Quoted passage.

== Segment start ==

Winter Nutrition for Beef Cattle


Heading into the colder months it is important to keep in mind the extra requirements for our livestock. Whether you are bale grazing or have the herd back in the barn, recognizing two main concepts will help ensure the animals make it through the winter with enough vitality for another successful year!

 

First, the cold temperatures require the animal to expend more energy to keep warm. Cows that live outside will require some form of wind break and will require more feed to keep warm.

 

Secondly, the feeding of stored feeds means fewer fresh nutrients from pasture. Stored feeds lose vitamins and some other nutrients continually all throughout storage.    

 

Body Condition

Learning how to assess the body condition of your animals can tune you into changes that may need to be made in the animal’s diet. Condition scoring is especially tricky in winter when animals have thick coats, you may need to get your hands on the animals to properly assess. The animal’s body condition before winter begins will determine the quality of feed required. Cows that are too thin will be required to gain weight during the winter to be able to deliver a healthy calf, provide sufficient amounts of milk and get bred again for the following year. The amount of feed and feed quality required to overwinter a thin cow is significantly higher than a cow in good condition.

 

Extra Mineral and Vitamin requirements

  • Supplying enough mineral is very important during winter.
  • Those who free choice mineral exclusively will notice mineral consumption will increase in the winter months! Usually, the same goes for Seaweed meal, especially towards the end of winter.
  • Continue to provide free choice salt as well

Water

  • Still very important in winter; drives consumption of feed
  • Need some way to keep it unfrozen
  • Will drink closer to required intake if warmed a little (not ice cold)
  • Cold water can slow digestion and cause issues especially if drink a lot at once

Digestibility in Forages

  • Higher digestibility means that ruminants can get more energy out of the hay
  • Being aware of strategies to make high quality forages is very important for “grass fed” animals
  • Having good digestibility in your forages makes it less likely that you need to supplement grains
  • Low digestibility and poor quality forages will result in weight loss
    • Monitor the herd for signs of energy deficiency such as:
      • Consistently distended rumens
      • Scruffy hair coat (different from long hair)

== Segment end ==

(Records in a dataset)
== Segment start ==

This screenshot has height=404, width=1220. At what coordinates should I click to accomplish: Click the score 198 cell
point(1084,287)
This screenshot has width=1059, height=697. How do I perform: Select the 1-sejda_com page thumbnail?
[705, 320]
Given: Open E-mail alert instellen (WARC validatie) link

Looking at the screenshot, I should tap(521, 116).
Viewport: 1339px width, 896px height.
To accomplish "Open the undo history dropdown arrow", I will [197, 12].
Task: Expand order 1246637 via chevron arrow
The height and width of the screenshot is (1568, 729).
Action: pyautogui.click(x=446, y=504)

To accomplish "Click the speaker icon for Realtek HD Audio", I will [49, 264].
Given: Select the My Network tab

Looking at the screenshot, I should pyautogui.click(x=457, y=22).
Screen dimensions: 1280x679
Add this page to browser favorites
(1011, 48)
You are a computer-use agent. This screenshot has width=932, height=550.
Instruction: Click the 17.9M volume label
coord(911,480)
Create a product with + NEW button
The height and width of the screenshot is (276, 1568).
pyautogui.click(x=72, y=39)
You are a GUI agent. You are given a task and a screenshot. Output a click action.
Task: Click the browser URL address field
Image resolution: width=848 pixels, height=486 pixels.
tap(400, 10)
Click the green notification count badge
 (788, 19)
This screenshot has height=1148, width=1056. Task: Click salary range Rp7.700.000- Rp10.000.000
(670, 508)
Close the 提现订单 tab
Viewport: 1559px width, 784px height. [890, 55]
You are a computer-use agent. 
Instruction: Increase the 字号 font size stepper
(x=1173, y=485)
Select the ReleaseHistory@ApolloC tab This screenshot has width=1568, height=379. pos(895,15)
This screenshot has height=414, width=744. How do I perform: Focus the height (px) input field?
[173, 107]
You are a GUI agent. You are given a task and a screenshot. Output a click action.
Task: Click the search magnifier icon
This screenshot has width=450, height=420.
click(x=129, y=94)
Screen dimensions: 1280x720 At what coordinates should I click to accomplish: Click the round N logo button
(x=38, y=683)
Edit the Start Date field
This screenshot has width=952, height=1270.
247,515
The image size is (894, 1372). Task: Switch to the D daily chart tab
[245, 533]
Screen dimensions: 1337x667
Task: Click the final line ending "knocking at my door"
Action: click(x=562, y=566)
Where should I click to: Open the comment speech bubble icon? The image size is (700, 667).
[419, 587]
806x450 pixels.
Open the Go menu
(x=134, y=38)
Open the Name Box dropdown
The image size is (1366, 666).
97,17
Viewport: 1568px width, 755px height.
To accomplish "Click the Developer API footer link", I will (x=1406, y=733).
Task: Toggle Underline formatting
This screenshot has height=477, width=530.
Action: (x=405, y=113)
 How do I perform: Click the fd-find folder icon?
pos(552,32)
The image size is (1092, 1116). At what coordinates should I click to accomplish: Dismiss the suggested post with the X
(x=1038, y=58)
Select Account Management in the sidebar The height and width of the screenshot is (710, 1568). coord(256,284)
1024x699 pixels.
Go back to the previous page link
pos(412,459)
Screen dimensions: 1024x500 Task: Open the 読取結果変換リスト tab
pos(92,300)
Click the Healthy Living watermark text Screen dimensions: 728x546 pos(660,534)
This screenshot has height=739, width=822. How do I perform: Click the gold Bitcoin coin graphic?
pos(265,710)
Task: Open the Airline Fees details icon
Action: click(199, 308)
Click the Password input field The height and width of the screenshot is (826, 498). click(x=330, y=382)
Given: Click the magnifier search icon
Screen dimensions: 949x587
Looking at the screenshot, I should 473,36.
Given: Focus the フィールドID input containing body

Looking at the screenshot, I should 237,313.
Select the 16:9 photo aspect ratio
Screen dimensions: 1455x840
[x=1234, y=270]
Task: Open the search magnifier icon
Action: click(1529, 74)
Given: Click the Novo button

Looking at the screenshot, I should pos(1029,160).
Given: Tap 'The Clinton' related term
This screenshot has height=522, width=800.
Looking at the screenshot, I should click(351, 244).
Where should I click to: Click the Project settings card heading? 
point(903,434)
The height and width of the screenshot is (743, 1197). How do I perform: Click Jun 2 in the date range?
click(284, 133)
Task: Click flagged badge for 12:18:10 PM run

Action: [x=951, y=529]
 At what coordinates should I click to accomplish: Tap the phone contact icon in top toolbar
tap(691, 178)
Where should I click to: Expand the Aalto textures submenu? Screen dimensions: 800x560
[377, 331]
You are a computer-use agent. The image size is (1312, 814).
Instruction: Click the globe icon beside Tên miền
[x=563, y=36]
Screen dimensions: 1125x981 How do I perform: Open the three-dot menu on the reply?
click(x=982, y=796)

== Segment end ==

Questions on the material.
A - Rewrite the winter cattle nutrition text's paragraph beginning "Learning how to assess the body condition" as a bulleted list that keeps its main facts.
B - Write what comes next in the winter cattle nutrition text, starting after its last line.

Task answers.
A -
- Assessing body condition shows when an animal's diet may need changes.
- Condition scoring is tricky in winter because of thick coats, so hands-on assessment may be needed.
- An animal's body condition before winter determines the feed quality it needs.
- Thin cows must gain weight over winter to deliver a healthy calf, provide enough milk and be bred again for the following year.
- Overwintering a thin cow takes significantly more feed, and higher-quality feed, than a cow in good condition.

B -
      • Rumination more than 60 chews
      • Spinal chill- hair standing up on back around shoulders

Molasses for extra energy

  • Consider supplementing molasses if more energy required
  • Molasses also helps with fiber digestibility

Cold Stress

  • During those extremely cold and windy days cows will need to increase their consumption of forage to stay warm
  • Make more feed available during these times and do not let them run out

Natural Detox

  • Autumn and fall bring on a natural detoxification process. Think of colds in humans!
  • Winter dysentery and pneumonia in the fall and early spring can be the result of the body not having the capability to deal with the expulsion of toxins
  • During spring and fall it is important to provide enough vitamins and binders (such as clays) to expel toxins successfully

Calving

  • 3-6 weeks before calving consider lead feeding higher quality forages in preparation for calving
    • An easy way to do this is to offer alfa-alfa forage as part of the ration
    • Make the change gradually over 1-2 weeks
  • Adequate energy is required to, not only grow a calf inside, but also make lots of milk for the calf once born
  • Adequate protein is required to make antibodies for high quality colostrum
  • Lactating cows consume 30-50% more so be ready to increase feed once the calves start coming
  • If cannot meet energy or protein requirements with forages then consider supplementing with grains and/or molasses.

Know your Forages!

  • Test forages ahead of time so you can manage for potential shortcomings
  • If continue grazing in winter, test the quality of the feed on that pasture to ensure you don’t run into an issue of extreme weight loss- often these pastures are very low quality
  • Pair lower quality forage with higher quality to ensure consistent nutrition throughout winter
  • Keep your high-quality hay to feed beginning 3-6 weeks prior to calving until back on pasture
  • Forages containing legumes will have higher protein than those with just grasses.
  • In general
    • Forages made early in the season will have high digestibility and lots of good energy (longest days of sunlight) so don’t wait until July to make all your forages
    • 2nd 3rd and 4th cuts will be higher in protein than 1st cuts
    • 4th cuts and even 3rd cuts that are made late in the season and/or had lots of rain during growth will have very little fiber and high amounts of insoluble protein and need to be slowed down with forages that contain more fiber.

As always, Bio-Ag is here to help you with all your nutrition inquiries and high-quality mineral and vitamin needs! We can test your forages and put together rations and mineral programs for your herd. Please don’t hesitate to contact us or myself directly at kathrine.stoeckli@bio-ag.com. Helping you ensure your animals are in the best health is our passion!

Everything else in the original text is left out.